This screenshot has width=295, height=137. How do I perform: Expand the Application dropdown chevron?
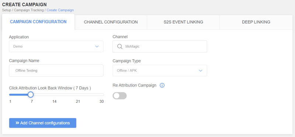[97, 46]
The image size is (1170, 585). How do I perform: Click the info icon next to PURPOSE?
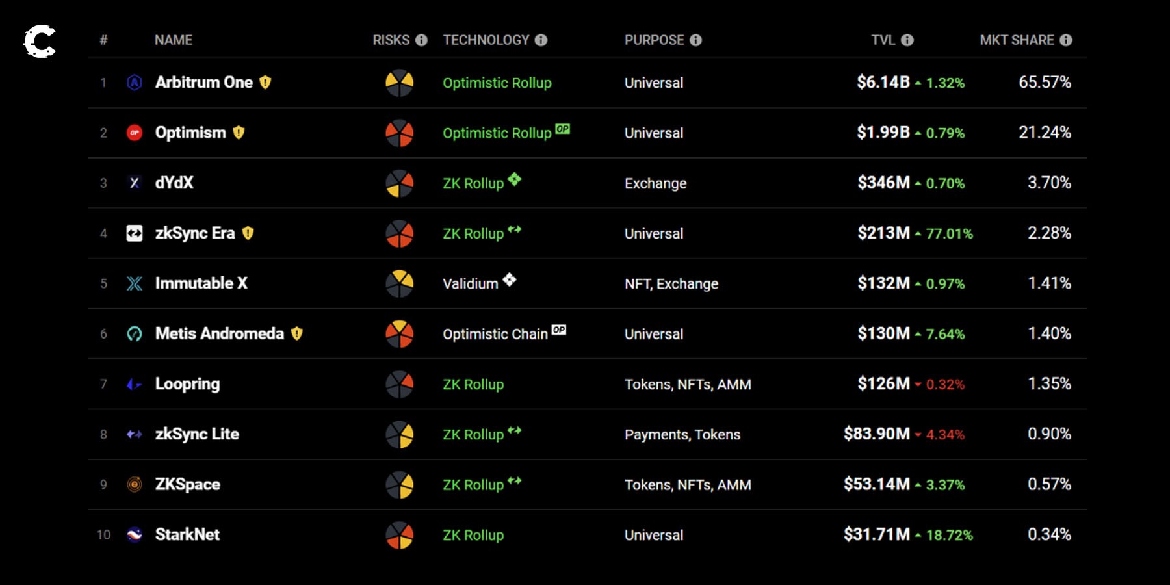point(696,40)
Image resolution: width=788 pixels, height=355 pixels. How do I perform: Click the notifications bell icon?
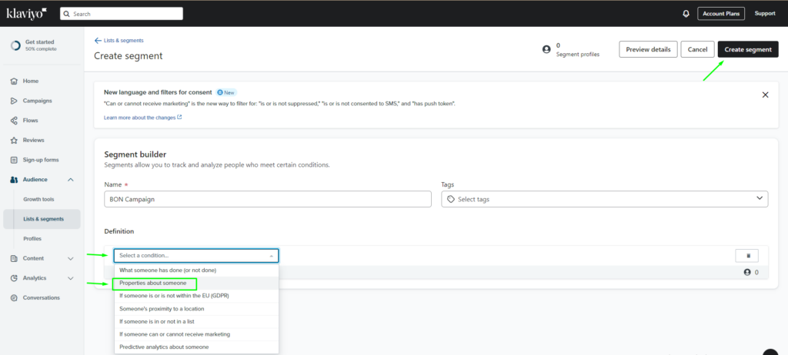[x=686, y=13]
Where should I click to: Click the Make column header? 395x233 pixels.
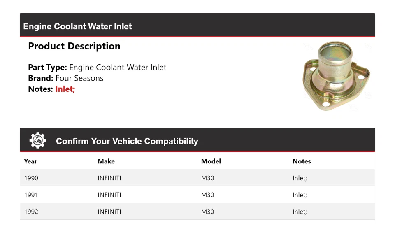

Work request
The entries above need to be transcribed word for word, and the pictures stay out.

Exercise answer
This screenshot has width=295, height=137. How do I perform: Expand the Application dropdown chevron?
[97, 46]
The image size is (1170, 585). How do I perform: Click the info icon next to PURPOSE?
point(696,40)
Image resolution: width=788 pixels, height=355 pixels. How do I perform: Click the notifications bell icon?
[x=686, y=13]
Where should I click to: Click the Make column header? 395x233 pixels.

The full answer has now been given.